Humans in every culture have always most admired the most selfless, even self-sacrificial expressions of love far more than desperate acts of self-preservation. Christianity, with its self-sacrificing God, didn’t create this admiration. It just most beautifully and gloriously fits the shape of love our souls most admire and deeply desire — like the missing puzzle piece we’ve always been searching for.

Love points to God. We know this deep down. Our biggest problem is that the god we want to see at the end of the pointer is often a false one.

The End of Love

The year after Foreigner pleaded to know what love is, Whitney Houston sang a chart-topping answer: “Learning to love yourself: it is the greatest love of all.” It also sounded like a song right out of church.

But it’s a worship song to a different, but all too familiar god: self. It celebrates the tragic myth fallen humanity has always wanted so badly to be true: We are worthy of our own supreme love and worship.
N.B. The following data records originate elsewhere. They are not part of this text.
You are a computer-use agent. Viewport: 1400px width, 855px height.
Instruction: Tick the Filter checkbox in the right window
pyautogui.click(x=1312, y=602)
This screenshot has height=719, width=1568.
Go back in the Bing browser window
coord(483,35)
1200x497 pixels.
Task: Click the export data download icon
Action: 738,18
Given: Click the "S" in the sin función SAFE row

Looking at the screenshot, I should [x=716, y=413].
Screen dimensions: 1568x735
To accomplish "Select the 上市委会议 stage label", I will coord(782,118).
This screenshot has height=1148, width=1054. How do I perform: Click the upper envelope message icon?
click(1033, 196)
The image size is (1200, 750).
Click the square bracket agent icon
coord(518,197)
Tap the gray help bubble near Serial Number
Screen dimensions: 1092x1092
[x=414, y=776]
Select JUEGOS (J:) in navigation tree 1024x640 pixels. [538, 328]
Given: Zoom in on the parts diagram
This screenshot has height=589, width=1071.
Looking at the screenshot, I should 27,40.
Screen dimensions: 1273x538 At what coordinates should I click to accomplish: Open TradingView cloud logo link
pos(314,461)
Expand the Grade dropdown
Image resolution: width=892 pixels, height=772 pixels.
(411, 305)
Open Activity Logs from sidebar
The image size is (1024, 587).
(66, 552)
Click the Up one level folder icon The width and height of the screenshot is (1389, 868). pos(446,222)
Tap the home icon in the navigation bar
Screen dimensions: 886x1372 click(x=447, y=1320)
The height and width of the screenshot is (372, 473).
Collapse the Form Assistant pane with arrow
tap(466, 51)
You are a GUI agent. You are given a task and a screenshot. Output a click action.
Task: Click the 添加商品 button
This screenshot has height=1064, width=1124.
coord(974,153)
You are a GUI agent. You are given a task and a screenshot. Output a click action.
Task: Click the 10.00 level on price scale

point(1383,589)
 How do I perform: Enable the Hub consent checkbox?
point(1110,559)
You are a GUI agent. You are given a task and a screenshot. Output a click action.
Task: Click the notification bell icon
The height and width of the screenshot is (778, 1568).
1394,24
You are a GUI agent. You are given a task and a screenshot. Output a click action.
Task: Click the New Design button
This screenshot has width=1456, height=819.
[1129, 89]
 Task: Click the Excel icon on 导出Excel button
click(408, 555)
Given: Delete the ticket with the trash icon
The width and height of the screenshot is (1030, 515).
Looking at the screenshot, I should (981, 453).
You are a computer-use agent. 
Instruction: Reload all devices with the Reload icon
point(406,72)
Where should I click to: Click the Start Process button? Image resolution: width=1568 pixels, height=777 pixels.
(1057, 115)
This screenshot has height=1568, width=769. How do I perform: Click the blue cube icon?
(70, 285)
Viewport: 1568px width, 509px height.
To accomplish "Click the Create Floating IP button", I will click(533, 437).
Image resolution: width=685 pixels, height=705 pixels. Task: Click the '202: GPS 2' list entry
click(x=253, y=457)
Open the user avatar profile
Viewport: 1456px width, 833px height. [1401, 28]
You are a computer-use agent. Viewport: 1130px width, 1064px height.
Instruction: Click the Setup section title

It’s a tragic myth because, when believed, it proves to be the death of love. It makes the wrong god the source and object of ultimate love (“the greatest love of all”). We are not love, and love has not come from us, because we are not God.

God is love. And when love is detached from God, it loses its true meaning. When we make ourselves the ultimate reference point for love, love devolves into whatever each of us wishes it to mean. Everyone loves in the way that’s right in his own eyes, and therefore also hates in the way that’s right in his own eyes.

This is the world as we know it. It’s the human story: the rejection of God resulting in the diseasing and disintegration of love. Humans defining love for themselves has led them to become supremely “lovers of self” (2 Timothy 3:2), and so live “in the passions of the flesh, carrying out the desires of the body and the mind . . . by nature children of wrath” (Ephesians 2:3).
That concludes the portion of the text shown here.